(What to produce)
For this task, retype the records below exactly.

-.-.-

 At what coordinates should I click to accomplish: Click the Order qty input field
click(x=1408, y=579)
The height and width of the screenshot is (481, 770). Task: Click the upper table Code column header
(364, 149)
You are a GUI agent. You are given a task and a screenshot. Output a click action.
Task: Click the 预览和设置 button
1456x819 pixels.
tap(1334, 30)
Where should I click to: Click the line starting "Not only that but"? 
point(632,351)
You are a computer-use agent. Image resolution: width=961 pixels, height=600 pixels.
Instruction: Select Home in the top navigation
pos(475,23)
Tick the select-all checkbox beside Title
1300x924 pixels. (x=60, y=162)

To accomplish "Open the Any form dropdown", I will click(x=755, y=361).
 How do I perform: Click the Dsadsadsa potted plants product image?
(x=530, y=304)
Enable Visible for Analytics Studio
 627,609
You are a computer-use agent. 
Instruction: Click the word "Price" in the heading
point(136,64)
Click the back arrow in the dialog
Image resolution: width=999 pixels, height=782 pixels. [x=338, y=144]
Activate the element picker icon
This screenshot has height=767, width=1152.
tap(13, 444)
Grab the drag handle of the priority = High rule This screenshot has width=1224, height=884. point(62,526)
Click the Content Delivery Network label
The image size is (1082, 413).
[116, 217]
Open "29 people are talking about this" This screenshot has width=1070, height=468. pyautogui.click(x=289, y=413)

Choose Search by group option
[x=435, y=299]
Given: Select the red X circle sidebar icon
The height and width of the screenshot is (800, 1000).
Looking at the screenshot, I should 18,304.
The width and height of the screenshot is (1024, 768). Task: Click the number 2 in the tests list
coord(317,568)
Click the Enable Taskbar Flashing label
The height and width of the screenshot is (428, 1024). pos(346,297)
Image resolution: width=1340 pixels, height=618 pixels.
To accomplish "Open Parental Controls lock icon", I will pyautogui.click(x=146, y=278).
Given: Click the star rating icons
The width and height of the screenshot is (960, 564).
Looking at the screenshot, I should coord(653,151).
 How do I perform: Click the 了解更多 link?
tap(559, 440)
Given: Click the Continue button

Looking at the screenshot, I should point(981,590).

-.-.-

(Answer below)
 At what coordinates should I click to accomplish: Click the Order qty input field
click(x=1408, y=579)
The height and width of the screenshot is (481, 770). Task: Click the upper table Code column header
(364, 149)
You are a GUI agent. You are given a task and a screenshot. Output a click action.
Task: Click the 预览和设置 button
1456x819 pixels.
tap(1334, 30)
Where should I click to: Click the line starting "Not only that but"? 
point(632,351)
You are a computer-use agent. Image resolution: width=961 pixels, height=600 pixels.
Instruction: Select Home in the top navigation
pos(475,23)
Tick the select-all checkbox beside Title
1300x924 pixels. (x=60, y=162)

To accomplish "Open the Any form dropdown", I will click(x=755, y=361).
 How do I perform: Click the Dsadsadsa potted plants product image?
(x=530, y=304)
Enable Visible for Analytics Studio
 627,609
You are a computer-use agent. 
Instruction: Click the word "Price" in the heading
point(136,64)
Click the back arrow in the dialog
Image resolution: width=999 pixels, height=782 pixels. [x=338, y=144]
Activate the element picker icon
This screenshot has height=767, width=1152.
tap(13, 444)
Grab the drag handle of the priority = High rule This screenshot has width=1224, height=884. point(62,526)
Click the Content Delivery Network label
The image size is (1082, 413).
[116, 217]
Open "29 people are talking about this" This screenshot has width=1070, height=468. pyautogui.click(x=289, y=413)

Choose Search by group option
[x=435, y=299]
Given: Select the red X circle sidebar icon
The height and width of the screenshot is (800, 1000).
Looking at the screenshot, I should 18,304.
The width and height of the screenshot is (1024, 768). Task: Click the number 2 in the tests list
coord(317,568)
Click the Enable Taskbar Flashing label
The height and width of the screenshot is (428, 1024). pos(346,297)
Image resolution: width=1340 pixels, height=618 pixels.
To accomplish "Open Parental Controls lock icon", I will pyautogui.click(x=146, y=278).
Given: Click the star rating icons
The width and height of the screenshot is (960, 564).
Looking at the screenshot, I should coord(653,151).
 How do I perform: Click the 了解更多 link?
tap(559, 440)
Given: Click the Continue button

Looking at the screenshot, I should point(981,590).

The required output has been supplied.